Deuxième sujet de préoccupation, la liquidité, qui avait disparu pendant la grande récession, personne ne voulant prêter à personne, provoquant des paniques bancaires. Sur ce plan aussi, « les vulnérabilités sont basses ».

Vient ensuite la dette des ménages et des entreprises : pour les premiers, elle ne représente pas une « menace systémique ». Pour les secondes, en revanche, l’inquiétude est assez élevée, même si les faillites en chaîne pourraient sans doute être évitées.

Quatrième risque, les bulles financières : le Président de la FED s’inquiète du prix élevé de l’immobilier commercial et de la dette à risque des entreprises. En revanche, il ne voit pas « d’excès dangereux sur la Bourse », invitant les observateurs à distinguer la « volatilité » – que connaît actuellement Wall Street – et les événements qui menacent la stabilité financière.
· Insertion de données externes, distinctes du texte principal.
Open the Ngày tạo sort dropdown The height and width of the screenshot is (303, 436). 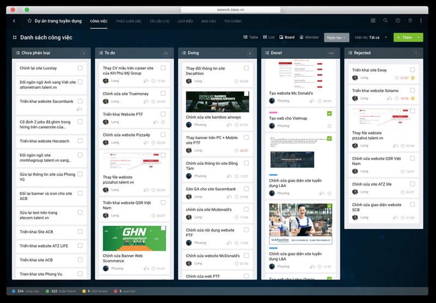tap(337, 38)
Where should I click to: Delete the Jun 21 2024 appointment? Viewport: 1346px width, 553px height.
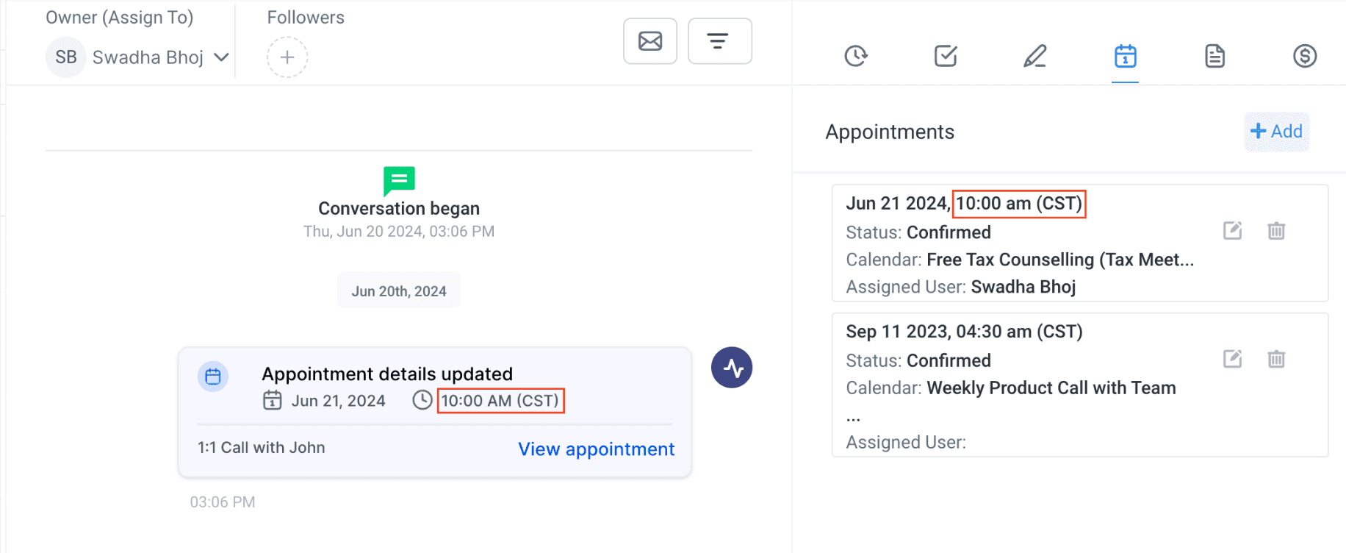click(x=1276, y=231)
Bien sûr, il peut y avoir des chocs – crise de la dette italienne, tensions dues au Brexit –, mais, estime M. Powell, « les banques américaines ont les capitaux pour affronter des événements hautement disruptifs ».

Absence prévisible de catastrophe n’est néanmoins pas synonyme de croissance perpétuelle. « Les cycles économiques ne durent pas éternellement », a confié M. Powell. Outre les problèmes de l’Europe, la Fed s’inquiète du fait que le ralentissement chinois pèse sur les Etats-Unis et que les tensions commerciales rendent les investisseurs et les entreprises moins enclins à prendre des risques. Mais les opérateurs veulent croire que l’économie américaine saura atterrir en douceur et éviter une récession au cours des deux prochaines années.